**Short problem A:**
Decide whether each statement below agrees with the match report, answering yes or no and quoting the words of the report that settle it: (i) Alexander is 11 years old; (ii) Alexander's father went with them to the match last Saturday; (iii) the first fans the writer saw on the way wore hats and scarves marked "Burnley."
**Short problem B:**
Name every team whose colours the son pointed out as they got nearer the ground, according to the match report.
**Short problem C:**
Reproduce the passage of the match report that runs from "I didn't know" to "Rovers, Bolton Wanderers.".

--- BEGIN Text block ---

BURY...2, BOURNEMOUTH...1

BURY mum Gina Garvey paid her first visit to Gigg Lane on Saturday. This is her report . . .

SOME months ago, my 11-year-old son Alexander and my husband, returned from the match at Gigg Lane and my son, who is of a lyrical turn of phrase, burst in saying: "I shook hands with Lutel James after the match, it's the first time I have ever met a league player and it was the highlight of my childhood!"

I didn't know who or what he was talking about. Last Saturday he took me to Gigg (I was supposed to be taking him), his dad had to work and the lad was desperate to go to the match. Reluctantly, I agreed to go with him.

We got wrapped up, took the thermos flask and headed for the ground. The first fans I saw en route had hats and scarves with "Burnley" written on them.

I hadn't bothered to ask who "we" were playing so I assumed Bury v Burnley. I busied myself with the instructions to buy a programme and keep it safe and make sure that I kept the ticket stubs -- I expected these to be checked, like the inspector on a bus, during the game!

When we got nearer the ground, my son was pointing out other team colours: Manchester City, Newcastle United, Blackburn Rovers, Bolton Wanderers.

--- END Text block ---
--- BEGIN Given material ---

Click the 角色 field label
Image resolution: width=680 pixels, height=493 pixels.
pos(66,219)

--- END Given material ---

**Right answer A:**
(i) Yes: "my 11-year-old son Alexander"
(ii) No: "his dad had to work"
(iii) Yes: "The first fans I saw en route had hats and scarves with "Burnley" written on them."

**Right answer B:**
Manchester City, Newcastle United, Blackburn Rovers, Bolton Wanderers

**Right answer C:**
I didn't know who or what he was talking about. Last Saturday he took me to Gigg (I was supposed to be taking him), his dad had to work and the lad was desperate to go to the match. Reluctantly, I agreed to go with him.

We got wrapped up, took the thermos flask and headed for the ground. The first fans I saw en route had hats and scarves with "Burnley" written on them.

I hadn't bothered to ask who "we" were playing so I assumed Bury v Burnley. I busied myself with the instructions to buy a programme and keep it safe and make sure that I kept the ticket stubs -- I expected these to be checked, like the inspector on a bus, during the game!

When we got nearer the ground, my son was pointing out other team colours: Manchester City, Newcastle United, Blackburn Rovers, Bolton Wanderers.